PNC stock rushed up 19% during the current year. The bank faces a major decision. Let’s review the bank’s past performance and see what would be the implication of PNC Financial selling or not selling its BlackRock stake.
Despite weaker lending, PNC Financial reported good results at the end of the first quarter. During the first quarter of 2013, the bank reported net income of $1 billion, up 40% over the fourth quarter of 2012. This growth was driven by the combination of customer growth and abridged expenses. Net interest margin declined 4 basis points (bps) sequentially to 3.81%, while asset quality improved. Net charge-offs were up 47% quarter-to-quarter, to $456 million, for the first quarter. Growth in the bottom line is also aided by a 26% decline in the provision for credit losses.
Among all business segments, Corporate & Institutional Banking reported a higher net income of $541 million followed by Retail Banking and the Non-Strategic Assets Portfolio with net income of $120 million and $79 million, respectively. PNC Financial increased its dividend to $0.44 per share from $0.40 per share.
BlackRock a reliable source of income
PNC Financial recorded "Other income, including BlackRock" of $176 million up 266% quarter over quarter. PNC Financial has a 21% stake in BlackRock (NYSE: BLK), a multinational investment management corporation.
PNC acquired its BlackRock stake in 1995 for about $240 million. PNC Financial is now facing a dilemma whether to sell or hold its BlackRock stake. As of today, the $9.46 billion investment accounts for 25% of the total PNC Financial’s market cap. BlackRock is a profitable business and reliable source of income for PNC Financial. Last year alone, PNC Financial drove 13% of its profit from BlackRock.
BlackRock’s first quarter revenues rose 9% to $2.5 billion beating analyst estimates of $2.43 billion. The increase in revenues was largely due to growth in capital markets and higher performance fees. Profits jumped 10% to $632 million. Total operating expenses were $1.5 billion increased $106 year-over-year, driven by an increase in employee compensation cost and general and administrative expenses.
PNC Financial’s stake in BlackRock is a major source of stable earnings for the bank. BlackRock’s profit is mounting every year, and it is a solid investment for PNC. PNC Financial has already reduced its stake by selling 7.5 million shares for $1.22 billion in 2010.
If PNC decides to sell its stake, it would end up losing a significant chunk of its profits.
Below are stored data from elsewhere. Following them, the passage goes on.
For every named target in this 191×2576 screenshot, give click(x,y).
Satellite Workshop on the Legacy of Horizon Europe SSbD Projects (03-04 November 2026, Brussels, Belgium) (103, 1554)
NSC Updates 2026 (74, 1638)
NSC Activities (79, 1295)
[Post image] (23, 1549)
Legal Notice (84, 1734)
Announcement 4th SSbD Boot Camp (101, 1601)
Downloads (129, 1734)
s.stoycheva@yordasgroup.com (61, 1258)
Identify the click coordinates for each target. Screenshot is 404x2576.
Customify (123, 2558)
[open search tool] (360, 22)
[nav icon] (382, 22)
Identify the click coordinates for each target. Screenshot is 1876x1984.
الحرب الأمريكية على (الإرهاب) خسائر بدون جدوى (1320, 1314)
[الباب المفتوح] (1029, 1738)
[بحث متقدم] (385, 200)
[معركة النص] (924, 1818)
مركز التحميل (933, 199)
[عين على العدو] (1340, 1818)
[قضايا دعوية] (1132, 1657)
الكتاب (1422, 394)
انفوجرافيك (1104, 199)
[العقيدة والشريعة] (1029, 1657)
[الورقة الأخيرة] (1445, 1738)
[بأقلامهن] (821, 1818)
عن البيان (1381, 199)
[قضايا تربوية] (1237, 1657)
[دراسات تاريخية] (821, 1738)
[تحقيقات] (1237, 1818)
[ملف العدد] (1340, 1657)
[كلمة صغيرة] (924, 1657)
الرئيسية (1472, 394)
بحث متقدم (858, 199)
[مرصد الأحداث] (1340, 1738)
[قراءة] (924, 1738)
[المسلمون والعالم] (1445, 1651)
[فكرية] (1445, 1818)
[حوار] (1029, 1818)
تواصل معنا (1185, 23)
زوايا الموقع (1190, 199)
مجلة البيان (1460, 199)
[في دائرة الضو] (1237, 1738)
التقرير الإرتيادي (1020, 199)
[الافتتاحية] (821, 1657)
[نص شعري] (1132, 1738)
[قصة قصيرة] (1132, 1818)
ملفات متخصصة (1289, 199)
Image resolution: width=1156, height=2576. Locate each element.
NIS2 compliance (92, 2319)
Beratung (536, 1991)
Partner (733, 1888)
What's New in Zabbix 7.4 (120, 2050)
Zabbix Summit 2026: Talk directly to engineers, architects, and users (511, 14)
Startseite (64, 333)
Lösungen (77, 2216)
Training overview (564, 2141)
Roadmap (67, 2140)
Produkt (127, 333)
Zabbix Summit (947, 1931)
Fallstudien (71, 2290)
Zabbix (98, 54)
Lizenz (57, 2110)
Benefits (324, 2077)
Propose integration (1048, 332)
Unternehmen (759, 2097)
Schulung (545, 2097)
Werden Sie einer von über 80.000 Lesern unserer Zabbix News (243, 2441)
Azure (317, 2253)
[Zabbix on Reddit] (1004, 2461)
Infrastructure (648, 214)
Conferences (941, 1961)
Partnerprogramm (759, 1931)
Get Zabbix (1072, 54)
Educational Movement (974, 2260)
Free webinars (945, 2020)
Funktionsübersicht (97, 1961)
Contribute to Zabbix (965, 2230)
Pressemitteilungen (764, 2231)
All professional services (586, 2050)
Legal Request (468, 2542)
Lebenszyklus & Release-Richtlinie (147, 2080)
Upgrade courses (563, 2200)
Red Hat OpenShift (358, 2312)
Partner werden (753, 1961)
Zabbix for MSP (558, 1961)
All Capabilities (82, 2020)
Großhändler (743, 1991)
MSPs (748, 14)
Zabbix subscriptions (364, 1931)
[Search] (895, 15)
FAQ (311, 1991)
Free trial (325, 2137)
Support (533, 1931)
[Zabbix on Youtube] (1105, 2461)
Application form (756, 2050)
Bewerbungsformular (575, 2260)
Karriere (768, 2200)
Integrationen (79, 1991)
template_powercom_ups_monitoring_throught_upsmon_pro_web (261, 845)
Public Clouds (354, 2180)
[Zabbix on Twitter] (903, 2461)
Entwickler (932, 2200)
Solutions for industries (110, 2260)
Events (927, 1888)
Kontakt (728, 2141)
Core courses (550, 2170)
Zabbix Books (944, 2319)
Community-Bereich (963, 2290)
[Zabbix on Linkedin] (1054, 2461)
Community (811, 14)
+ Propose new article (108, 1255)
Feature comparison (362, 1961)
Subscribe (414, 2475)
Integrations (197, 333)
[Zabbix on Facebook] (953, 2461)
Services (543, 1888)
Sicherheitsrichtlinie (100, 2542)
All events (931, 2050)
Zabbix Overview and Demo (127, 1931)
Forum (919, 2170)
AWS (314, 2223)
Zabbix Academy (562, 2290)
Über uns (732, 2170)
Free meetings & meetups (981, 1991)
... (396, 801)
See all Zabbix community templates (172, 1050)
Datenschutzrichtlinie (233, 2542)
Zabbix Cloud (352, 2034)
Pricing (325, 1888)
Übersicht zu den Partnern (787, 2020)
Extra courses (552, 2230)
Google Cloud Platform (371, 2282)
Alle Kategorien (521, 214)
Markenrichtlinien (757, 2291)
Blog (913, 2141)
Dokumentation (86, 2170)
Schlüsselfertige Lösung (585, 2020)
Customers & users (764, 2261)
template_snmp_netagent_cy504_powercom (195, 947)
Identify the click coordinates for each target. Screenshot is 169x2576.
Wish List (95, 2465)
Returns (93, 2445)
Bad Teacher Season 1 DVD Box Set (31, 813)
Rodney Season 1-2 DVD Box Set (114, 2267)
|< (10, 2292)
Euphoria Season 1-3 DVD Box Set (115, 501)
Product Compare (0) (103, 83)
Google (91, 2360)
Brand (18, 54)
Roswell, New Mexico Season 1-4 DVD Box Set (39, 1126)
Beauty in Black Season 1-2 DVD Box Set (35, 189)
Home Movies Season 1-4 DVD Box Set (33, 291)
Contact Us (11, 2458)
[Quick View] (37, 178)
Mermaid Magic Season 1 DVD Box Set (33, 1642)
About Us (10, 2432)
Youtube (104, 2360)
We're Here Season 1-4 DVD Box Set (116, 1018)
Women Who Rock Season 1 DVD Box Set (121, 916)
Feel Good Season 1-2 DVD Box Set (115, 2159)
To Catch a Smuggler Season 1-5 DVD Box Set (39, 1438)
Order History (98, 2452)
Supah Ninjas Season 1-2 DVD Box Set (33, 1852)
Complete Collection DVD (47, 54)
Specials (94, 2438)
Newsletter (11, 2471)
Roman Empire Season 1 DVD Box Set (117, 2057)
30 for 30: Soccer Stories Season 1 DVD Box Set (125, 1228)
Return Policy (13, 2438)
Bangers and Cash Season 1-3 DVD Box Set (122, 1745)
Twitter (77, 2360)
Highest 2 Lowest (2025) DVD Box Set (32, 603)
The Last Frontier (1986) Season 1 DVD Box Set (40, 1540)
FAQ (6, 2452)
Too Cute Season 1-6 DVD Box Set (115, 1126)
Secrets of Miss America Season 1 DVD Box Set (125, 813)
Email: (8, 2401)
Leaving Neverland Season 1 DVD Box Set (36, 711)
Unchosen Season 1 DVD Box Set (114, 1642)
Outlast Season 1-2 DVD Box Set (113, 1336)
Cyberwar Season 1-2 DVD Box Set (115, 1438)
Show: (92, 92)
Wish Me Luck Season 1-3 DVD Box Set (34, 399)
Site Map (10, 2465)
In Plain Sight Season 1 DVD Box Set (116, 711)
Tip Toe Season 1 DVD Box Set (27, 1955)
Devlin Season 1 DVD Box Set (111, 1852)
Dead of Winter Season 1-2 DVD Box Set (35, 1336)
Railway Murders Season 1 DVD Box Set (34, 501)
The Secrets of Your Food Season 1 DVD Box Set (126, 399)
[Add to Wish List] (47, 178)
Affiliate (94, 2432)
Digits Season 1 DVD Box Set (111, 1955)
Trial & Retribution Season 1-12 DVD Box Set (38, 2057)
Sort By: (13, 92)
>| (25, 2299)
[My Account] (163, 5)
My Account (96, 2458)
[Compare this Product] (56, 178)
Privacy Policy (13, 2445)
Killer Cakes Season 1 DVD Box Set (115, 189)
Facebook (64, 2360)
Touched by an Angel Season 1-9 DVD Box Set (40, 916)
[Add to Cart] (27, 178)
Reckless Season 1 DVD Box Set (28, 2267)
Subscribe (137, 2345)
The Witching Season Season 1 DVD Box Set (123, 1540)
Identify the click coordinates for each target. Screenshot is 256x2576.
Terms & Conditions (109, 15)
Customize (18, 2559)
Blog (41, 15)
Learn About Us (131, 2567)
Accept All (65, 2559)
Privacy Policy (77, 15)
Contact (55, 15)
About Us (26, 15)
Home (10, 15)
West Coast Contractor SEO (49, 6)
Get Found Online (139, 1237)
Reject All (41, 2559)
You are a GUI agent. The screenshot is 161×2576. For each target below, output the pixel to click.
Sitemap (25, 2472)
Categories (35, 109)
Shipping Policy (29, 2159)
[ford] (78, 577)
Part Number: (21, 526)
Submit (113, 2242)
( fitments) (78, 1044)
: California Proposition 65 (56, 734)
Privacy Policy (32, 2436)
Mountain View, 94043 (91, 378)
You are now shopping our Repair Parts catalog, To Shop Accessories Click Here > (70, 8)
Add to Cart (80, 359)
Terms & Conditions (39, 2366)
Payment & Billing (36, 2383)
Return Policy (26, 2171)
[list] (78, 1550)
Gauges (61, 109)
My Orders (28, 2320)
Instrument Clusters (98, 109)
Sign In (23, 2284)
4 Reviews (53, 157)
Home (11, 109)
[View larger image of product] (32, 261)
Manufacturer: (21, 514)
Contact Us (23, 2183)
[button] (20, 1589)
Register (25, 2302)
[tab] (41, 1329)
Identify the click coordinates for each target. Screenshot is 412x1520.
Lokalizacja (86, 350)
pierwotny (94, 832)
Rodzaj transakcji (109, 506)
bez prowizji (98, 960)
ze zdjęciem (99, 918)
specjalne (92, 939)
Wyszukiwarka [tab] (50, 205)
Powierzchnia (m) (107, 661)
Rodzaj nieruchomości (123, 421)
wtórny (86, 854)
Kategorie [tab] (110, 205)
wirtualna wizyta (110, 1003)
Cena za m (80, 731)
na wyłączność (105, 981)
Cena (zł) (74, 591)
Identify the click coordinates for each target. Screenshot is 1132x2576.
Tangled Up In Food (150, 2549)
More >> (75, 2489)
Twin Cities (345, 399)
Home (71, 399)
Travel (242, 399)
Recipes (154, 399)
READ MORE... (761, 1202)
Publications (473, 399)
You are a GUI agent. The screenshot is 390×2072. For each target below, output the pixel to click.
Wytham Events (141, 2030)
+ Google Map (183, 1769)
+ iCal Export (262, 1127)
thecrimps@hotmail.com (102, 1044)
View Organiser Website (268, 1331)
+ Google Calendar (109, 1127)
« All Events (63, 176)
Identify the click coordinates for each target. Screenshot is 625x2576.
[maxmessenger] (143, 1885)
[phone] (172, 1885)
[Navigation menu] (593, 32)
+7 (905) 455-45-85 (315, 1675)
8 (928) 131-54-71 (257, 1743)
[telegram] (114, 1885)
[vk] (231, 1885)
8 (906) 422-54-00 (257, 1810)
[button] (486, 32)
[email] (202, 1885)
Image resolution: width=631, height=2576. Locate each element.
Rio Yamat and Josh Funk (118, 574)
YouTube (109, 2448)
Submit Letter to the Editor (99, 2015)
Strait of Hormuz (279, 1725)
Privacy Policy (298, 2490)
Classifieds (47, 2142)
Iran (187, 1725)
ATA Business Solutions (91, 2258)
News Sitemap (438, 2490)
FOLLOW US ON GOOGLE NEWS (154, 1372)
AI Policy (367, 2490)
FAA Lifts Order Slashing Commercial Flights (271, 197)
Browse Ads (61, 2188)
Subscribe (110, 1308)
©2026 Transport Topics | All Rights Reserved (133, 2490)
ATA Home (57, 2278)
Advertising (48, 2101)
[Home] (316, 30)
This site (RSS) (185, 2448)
In case PNC Financial decides to sell its stake, analysts estimated the bank will receive after-tax proceeds of $6.8 billion, and assume that PNC Financial could then repurchase 96 million shares of its common stock. Based on declining earnings from BlackRock and a lower share count after buyback, analysts estimated that PNC Financial will earn $6.60 a share this year, with EPS rising to $6.70 in 2014 and a raised price target to $78.
Cost cutting and focus on interest income should be the future
Due to restructuring and a number of acquisitions in previous years, PNC Financial has improved its banking activities. Its acquisitions of RBC Bank (USA) and the retail operations of Royal Bank of Canada positively impacted bank earnings.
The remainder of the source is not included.